DOCUMENT SECTION:

The risks confronting insurers by cybersecurity threats are certainly significant given the nature and amount of data required to conduct business. As organizations review their approach to building and reinforcing their data protection environments, the questions of where to start and what to focus on are inevitable. The U.S. insurance industry’s National Association of Insurance Commissioners (NAIC) has taken the topic head-on and recently issued guidelines that go into immediate effect. The NAIC expects insurers and regulators to implement these guidelines now rather than waiting for individual states to pass legislation.
Through the NAIC Cybersecurity Task Force, principles were drafted and open for public comment in early 2015. The objective of the NAIC’s efforts in this area is to help ensure that the industry is wellprepared for this business risk, thereby protecting consumers of insurance products. The principles also focus on state insurance regulators’ responsibilities in terms of oversight and promoting cooperation with insurers as issues emerge (see sidebar on next page).
The 12 NAIC cybersecurity principles serve as guidance to insurers, producers and state insurance regulators. The principles leverage similar work done in the securities industry by the Securities Industry and Financial Markets Association as well as the National Institute of Standards and Technology (NIST).

WORKING DATA:

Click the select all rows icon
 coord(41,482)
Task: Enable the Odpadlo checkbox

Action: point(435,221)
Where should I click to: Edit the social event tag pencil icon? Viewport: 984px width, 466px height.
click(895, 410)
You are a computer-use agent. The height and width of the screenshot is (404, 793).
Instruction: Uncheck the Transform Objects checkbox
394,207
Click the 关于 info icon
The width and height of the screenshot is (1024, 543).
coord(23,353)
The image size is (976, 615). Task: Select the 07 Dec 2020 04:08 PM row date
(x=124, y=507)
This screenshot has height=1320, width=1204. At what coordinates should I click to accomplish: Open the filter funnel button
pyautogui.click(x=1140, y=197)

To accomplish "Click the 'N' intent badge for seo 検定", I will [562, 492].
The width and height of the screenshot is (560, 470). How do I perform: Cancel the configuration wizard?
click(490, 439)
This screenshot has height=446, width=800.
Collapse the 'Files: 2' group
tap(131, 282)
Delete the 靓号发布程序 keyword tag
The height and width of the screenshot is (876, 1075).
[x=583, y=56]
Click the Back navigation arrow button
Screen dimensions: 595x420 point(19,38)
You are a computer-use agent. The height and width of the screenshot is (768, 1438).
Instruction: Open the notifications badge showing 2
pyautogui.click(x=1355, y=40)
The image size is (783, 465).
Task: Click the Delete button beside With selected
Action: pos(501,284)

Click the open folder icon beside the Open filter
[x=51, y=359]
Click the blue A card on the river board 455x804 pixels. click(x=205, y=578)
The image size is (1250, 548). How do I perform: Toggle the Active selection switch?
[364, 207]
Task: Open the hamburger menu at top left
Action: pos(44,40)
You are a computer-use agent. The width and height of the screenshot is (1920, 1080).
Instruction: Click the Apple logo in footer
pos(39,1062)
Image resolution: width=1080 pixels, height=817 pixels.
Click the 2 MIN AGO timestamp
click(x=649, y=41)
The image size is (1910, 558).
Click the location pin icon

WRITTEN TASK 1:
Answer these questions from the NAIC cybersecurity passage, one line each, marking your answers (a), (b) and (c):
(a) When were the principles drafted and opened for public comment?
(b) How many cybersecurity principles did the NAIC issue?
(c) Which two organizations' work do the principles draw on?
WRITTEN TASK 2: Recast the records from the line with "is (768, 1438)." to the line with "Action: pos(44,40)" as a numbered list, leaving out blank lines.

WORKED ANSWER 1:
(a) Early 2015.
(b) 12.
(c) The Securities Industry and Financial Markets Association and the National Institute of Standards and Technology (NIST).

WORKED ANSWER 2:
1. You are a computer-use agent. The height and width of the screenshot is (768, 1438).
2. Instruction: Open the notifications badge showing 2
3. pyautogui.click(x=1355, y=40)
4. The image size is (783, 465).
5. Task: Click the Delete button beside With selected
6. Action: pos(501,284)
7. Click the open folder icon beside the Open filter
8. [x=51, y=359]
9. Click the blue A card on the river board 455x804 pixels. click(x=205, y=578)
10. The image size is (1250, 548). How do I perform: Toggle the Active selection switch?
11. [364, 207]
12. Task: Open the hamburger menu at top left
13. Action: pos(44,40)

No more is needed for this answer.